To further protect New Jersey’s most vulnerable, we also need to consider the fifth and final social determinant, health care systems, and how they are functioning to meet patients’ needs.
No more crowded clinics
Prior to COVID-19, patients primarily accessed routine care in a hospital or clinic. Going forward, people will need to continue to be able to utilize telemedicine and local place-based care initiatives, rather than crowding into clinics where the threat of disease transmission is greater.
As an emergency room doctor at University Hospital in Newark, I have seen firsthand the impact COVID-19 has had on disadvantaged communities. I also serve as a primary care physician in Newark, so I understand the long-term implications a crisis like this can have on urban community health as a whole. That being said, I have hope that if we utilize scientific data to plan effectively, we can prevent another outbreak of this magnitude.
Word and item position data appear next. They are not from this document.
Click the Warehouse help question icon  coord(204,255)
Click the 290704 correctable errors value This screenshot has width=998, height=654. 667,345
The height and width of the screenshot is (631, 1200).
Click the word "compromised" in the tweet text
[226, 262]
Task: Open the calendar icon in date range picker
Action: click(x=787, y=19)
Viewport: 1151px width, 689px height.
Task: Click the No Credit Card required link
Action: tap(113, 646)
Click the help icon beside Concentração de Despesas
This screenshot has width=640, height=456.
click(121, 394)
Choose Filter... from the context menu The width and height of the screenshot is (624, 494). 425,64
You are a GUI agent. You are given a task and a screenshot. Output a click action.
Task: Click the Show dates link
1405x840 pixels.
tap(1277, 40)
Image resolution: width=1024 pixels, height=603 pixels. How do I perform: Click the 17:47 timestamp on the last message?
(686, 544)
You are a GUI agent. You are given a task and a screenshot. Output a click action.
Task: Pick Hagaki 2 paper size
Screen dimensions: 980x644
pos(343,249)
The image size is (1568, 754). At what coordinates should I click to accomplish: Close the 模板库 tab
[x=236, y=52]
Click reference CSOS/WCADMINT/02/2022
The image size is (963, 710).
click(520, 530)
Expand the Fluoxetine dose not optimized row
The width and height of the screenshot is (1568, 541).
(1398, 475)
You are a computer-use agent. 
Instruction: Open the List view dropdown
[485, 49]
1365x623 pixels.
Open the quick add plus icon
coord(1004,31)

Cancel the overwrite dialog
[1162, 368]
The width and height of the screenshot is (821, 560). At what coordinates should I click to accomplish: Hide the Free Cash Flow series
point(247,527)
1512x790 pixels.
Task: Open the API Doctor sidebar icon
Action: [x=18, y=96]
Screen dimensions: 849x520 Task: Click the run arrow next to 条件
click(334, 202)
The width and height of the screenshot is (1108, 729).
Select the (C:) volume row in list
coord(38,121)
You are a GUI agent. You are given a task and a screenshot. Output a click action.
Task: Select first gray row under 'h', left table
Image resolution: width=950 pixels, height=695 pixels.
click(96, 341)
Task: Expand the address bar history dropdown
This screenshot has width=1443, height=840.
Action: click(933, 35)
During COVID-19, I’ve seen the widening of health inequities due to social determinants of health barriers. The long-term impact is that we may not be able to resolve these gaps, which will worsen our health care disparities.
I’ve seen the COVID-positive service worker who faced two pressures: first as an essential employee unable to work from home and second as an undocumented immigrant who must keep working in order to feed his family because he was ineligible for employment assistance programs.
I’ve seen the many patients, often arriving three to four at a time from nursing homes, with COVID symptoms that are so severe that they required immediate critical care interventions upon coming to the emergency department.
During the height of the pandemic, each shift, I took about 10 to 15 calls from paramedics out in the field for people pronounced dead. These patients were people we knew as homeless and/or chronic-disease patients with diabetes, heart failure, lung disease, mental health issues, etc., who were unable to connect with timely health care during COVID. These are patients who historically have suffered health inequities due to their social determinants of health and COVID-19 amplified that problem.
Our leaders must use these five social determinants — community context, economics, education, physical environment, and health care systems — to inform the next steps on the road to recovery. It’s the only way we can confidently reopen New Jersey.